| Exercise goal |
The records below are to be reproduced word for word.

(Stored data)

● ● ● ● ● ● ●

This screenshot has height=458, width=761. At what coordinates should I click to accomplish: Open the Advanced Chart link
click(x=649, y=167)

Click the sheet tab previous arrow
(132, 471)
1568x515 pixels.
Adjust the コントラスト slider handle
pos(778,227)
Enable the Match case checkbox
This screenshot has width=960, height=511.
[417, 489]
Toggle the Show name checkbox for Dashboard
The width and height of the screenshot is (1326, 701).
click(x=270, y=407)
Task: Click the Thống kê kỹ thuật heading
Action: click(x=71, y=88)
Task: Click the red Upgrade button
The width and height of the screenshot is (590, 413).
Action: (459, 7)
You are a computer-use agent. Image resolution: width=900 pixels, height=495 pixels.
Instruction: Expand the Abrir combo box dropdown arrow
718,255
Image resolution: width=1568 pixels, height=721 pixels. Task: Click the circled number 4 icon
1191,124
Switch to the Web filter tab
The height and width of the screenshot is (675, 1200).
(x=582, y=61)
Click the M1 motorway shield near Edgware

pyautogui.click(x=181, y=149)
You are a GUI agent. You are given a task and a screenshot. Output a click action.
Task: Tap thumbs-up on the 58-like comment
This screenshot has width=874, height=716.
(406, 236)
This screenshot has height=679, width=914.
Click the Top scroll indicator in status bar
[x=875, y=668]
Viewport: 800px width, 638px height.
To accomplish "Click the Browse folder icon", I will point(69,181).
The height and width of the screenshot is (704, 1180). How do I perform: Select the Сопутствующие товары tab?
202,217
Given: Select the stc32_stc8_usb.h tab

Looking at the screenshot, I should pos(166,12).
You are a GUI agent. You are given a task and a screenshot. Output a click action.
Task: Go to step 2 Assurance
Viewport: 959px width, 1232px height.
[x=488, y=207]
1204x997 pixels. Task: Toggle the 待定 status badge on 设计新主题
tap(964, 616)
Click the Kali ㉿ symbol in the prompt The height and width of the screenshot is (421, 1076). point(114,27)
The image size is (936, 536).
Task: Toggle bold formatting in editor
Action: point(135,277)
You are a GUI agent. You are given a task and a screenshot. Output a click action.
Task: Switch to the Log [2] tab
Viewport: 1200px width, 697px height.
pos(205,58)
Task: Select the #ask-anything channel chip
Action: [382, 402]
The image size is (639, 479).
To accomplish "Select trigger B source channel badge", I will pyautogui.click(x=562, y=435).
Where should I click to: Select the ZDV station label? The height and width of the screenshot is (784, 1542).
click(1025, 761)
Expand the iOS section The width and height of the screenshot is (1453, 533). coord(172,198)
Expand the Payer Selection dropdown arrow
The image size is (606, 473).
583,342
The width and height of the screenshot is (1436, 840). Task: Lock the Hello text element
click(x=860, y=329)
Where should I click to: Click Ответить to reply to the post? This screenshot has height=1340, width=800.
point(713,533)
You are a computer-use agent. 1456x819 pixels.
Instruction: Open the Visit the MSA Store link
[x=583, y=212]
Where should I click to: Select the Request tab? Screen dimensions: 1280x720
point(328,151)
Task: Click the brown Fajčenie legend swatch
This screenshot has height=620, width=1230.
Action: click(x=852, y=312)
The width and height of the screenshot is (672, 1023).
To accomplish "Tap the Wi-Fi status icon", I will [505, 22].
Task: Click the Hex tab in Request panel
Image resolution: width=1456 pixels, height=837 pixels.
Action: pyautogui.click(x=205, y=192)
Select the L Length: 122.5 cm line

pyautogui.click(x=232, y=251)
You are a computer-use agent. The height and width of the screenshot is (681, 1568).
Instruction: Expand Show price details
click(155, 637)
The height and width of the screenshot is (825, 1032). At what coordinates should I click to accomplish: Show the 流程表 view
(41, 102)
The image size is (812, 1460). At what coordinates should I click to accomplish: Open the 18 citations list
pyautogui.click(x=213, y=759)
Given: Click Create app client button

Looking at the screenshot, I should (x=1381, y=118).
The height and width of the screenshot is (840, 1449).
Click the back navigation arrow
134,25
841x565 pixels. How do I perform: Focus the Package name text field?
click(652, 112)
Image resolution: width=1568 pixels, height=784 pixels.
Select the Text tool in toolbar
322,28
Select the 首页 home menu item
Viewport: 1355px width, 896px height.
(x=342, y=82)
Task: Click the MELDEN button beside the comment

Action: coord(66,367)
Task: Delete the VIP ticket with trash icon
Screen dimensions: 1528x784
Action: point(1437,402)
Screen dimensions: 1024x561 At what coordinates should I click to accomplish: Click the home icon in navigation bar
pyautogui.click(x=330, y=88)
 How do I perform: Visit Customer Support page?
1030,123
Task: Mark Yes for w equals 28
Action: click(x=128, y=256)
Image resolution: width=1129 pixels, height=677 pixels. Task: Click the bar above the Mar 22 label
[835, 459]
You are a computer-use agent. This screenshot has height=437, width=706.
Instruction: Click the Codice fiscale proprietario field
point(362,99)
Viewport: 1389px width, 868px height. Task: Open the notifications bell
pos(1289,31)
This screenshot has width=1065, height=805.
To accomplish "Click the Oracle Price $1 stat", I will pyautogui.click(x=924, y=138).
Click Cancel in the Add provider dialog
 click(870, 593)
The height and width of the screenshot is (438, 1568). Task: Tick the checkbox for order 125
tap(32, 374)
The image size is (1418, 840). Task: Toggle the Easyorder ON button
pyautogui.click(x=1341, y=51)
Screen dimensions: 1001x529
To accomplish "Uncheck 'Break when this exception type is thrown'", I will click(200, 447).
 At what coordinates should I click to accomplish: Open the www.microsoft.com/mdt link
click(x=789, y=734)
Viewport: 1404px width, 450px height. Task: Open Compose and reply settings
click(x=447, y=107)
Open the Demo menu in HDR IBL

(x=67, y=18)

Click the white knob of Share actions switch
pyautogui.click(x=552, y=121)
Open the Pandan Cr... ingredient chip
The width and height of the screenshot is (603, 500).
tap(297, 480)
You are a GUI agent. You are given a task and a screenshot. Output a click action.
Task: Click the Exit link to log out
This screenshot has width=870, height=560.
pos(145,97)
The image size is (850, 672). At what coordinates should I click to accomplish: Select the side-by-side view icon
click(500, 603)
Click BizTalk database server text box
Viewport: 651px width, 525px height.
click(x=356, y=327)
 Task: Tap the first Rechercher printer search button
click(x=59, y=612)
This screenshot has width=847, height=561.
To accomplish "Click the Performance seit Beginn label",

● ● ● ● ● ● ●

| Solution for this problem |
This screenshot has height=458, width=761. At what coordinates should I click to accomplish: Open the Advanced Chart link
click(x=649, y=167)

Click the sheet tab previous arrow
(132, 471)
1568x515 pixels.
Adjust the コントラスト slider handle
pos(778,227)
Enable the Match case checkbox
This screenshot has width=960, height=511.
[417, 489]
Toggle the Show name checkbox for Dashboard
The width and height of the screenshot is (1326, 701).
click(x=270, y=407)
Task: Click the Thống kê kỹ thuật heading
Action: click(x=71, y=88)
Task: Click the red Upgrade button
The width and height of the screenshot is (590, 413).
Action: (459, 7)
You are a computer-use agent. Image resolution: width=900 pixels, height=495 pixels.
Instruction: Expand the Abrir combo box dropdown arrow
718,255
Image resolution: width=1568 pixels, height=721 pixels. Task: Click the circled number 4 icon
1191,124
Switch to the Web filter tab
The height and width of the screenshot is (675, 1200).
(x=582, y=61)
Click the M1 motorway shield near Edgware

pyautogui.click(x=181, y=149)
You are a GUI agent. You are given a task and a screenshot. Output a click action.
Task: Tap thumbs-up on the 58-like comment
This screenshot has width=874, height=716.
(406, 236)
This screenshot has height=679, width=914.
Click the Top scroll indicator in status bar
[x=875, y=668]
Viewport: 800px width, 638px height.
To accomplish "Click the Browse folder icon", I will point(69,181).
The height and width of the screenshot is (704, 1180). How do I perform: Select the Сопутствующие товары tab?
202,217
Given: Select the stc32_stc8_usb.h tab

Looking at the screenshot, I should pos(166,12).
You are a GUI agent. You are given a task and a screenshot. Output a click action.
Task: Go to step 2 Assurance
Viewport: 959px width, 1232px height.
[x=488, y=207]
1204x997 pixels. Task: Toggle the 待定 status badge on 设计新主题
tap(964, 616)
Click the Kali ㉿ symbol in the prompt The height and width of the screenshot is (421, 1076). point(114,27)
The image size is (936, 536).
Task: Toggle bold formatting in editor
Action: point(135,277)
You are a GUI agent. You are given a task and a screenshot. Output a click action.
Task: Switch to the Log [2] tab
Viewport: 1200px width, 697px height.
pos(205,58)
Task: Select the #ask-anything channel chip
Action: [382, 402]
The image size is (639, 479).
To accomplish "Select trigger B source channel badge", I will pyautogui.click(x=562, y=435).
Where should I click to: Select the ZDV station label? The height and width of the screenshot is (784, 1542).
click(1025, 761)
Expand the iOS section The width and height of the screenshot is (1453, 533). coord(172,198)
Expand the Payer Selection dropdown arrow
The image size is (606, 473).
583,342
The width and height of the screenshot is (1436, 840). Task: Lock the Hello text element
click(x=860, y=329)
Where should I click to: Click Ответить to reply to the post? This screenshot has height=1340, width=800.
point(713,533)
You are a computer-use agent. 1456x819 pixels.
Instruction: Open the Visit the MSA Store link
[x=583, y=212]
Where should I click to: Select the Request tab? Screen dimensions: 1280x720
point(328,151)
Task: Click the brown Fajčenie legend swatch
This screenshot has height=620, width=1230.
Action: click(x=852, y=312)
The width and height of the screenshot is (672, 1023).
To accomplish "Tap the Wi-Fi status icon", I will [505, 22].
Task: Click the Hex tab in Request panel
Image resolution: width=1456 pixels, height=837 pixels.
Action: pyautogui.click(x=205, y=192)
Select the L Length: 122.5 cm line

pyautogui.click(x=232, y=251)
You are a computer-use agent. The height and width of the screenshot is (681, 1568).
Instruction: Expand Show price details
click(155, 637)
The height and width of the screenshot is (825, 1032). At what coordinates should I click to accomplish: Show the 流程表 view
(41, 102)
The image size is (812, 1460). At what coordinates should I click to accomplish: Open the 18 citations list
pyautogui.click(x=213, y=759)
Given: Click Create app client button

Looking at the screenshot, I should (x=1381, y=118).
The height and width of the screenshot is (840, 1449).
Click the back navigation arrow
134,25
841x565 pixels. How do I perform: Focus the Package name text field?
click(652, 112)
Image resolution: width=1568 pixels, height=784 pixels.
Select the Text tool in toolbar
322,28
Select the 首页 home menu item
Viewport: 1355px width, 896px height.
(x=342, y=82)
Task: Click the MELDEN button beside the comment

Action: coord(66,367)
Task: Delete the VIP ticket with trash icon
Screen dimensions: 1528x784
Action: point(1437,402)
Screen dimensions: 1024x561 At what coordinates should I click to accomplish: Click the home icon in navigation bar
pyautogui.click(x=330, y=88)
 How do I perform: Visit Customer Support page?
1030,123
Task: Mark Yes for w equals 28
Action: click(x=128, y=256)
Image resolution: width=1129 pixels, height=677 pixels. Task: Click the bar above the Mar 22 label
[835, 459]
You are a computer-use agent. This screenshot has height=437, width=706.
Instruction: Click the Codice fiscale proprietario field
point(362,99)
Viewport: 1389px width, 868px height. Task: Open the notifications bell
pos(1289,31)
This screenshot has width=1065, height=805.
To accomplish "Click the Oracle Price $1 stat", I will pyautogui.click(x=924, y=138).
Click Cancel in the Add provider dialog
 click(870, 593)
The height and width of the screenshot is (438, 1568). Task: Tick the checkbox for order 125
tap(32, 374)
The image size is (1418, 840). Task: Toggle the Easyorder ON button
pyautogui.click(x=1341, y=51)
Screen dimensions: 1001x529
To accomplish "Uncheck 'Break when this exception type is thrown'", I will click(200, 447).
 At what coordinates should I click to accomplish: Open the www.microsoft.com/mdt link
click(x=789, y=734)
Viewport: 1404px width, 450px height. Task: Open Compose and reply settings
click(x=447, y=107)
Open the Demo menu in HDR IBL

(x=67, y=18)

Click the white knob of Share actions switch
pyautogui.click(x=552, y=121)
Open the Pandan Cr... ingredient chip
The width and height of the screenshot is (603, 500).
tap(297, 480)
You are a GUI agent. You are given a task and a screenshot. Output a click action.
Task: Click the Exit link to log out
This screenshot has width=870, height=560.
pos(145,97)
The image size is (850, 672). At what coordinates should I click to accomplish: Select the side-by-side view icon
click(500, 603)
Click BizTalk database server text box
Viewport: 651px width, 525px height.
click(x=356, y=327)
 Task: Tap the first Rechercher printer search button
click(x=59, y=612)
This screenshot has width=847, height=561.
To accomplish "Click the Performance seit Beginn label",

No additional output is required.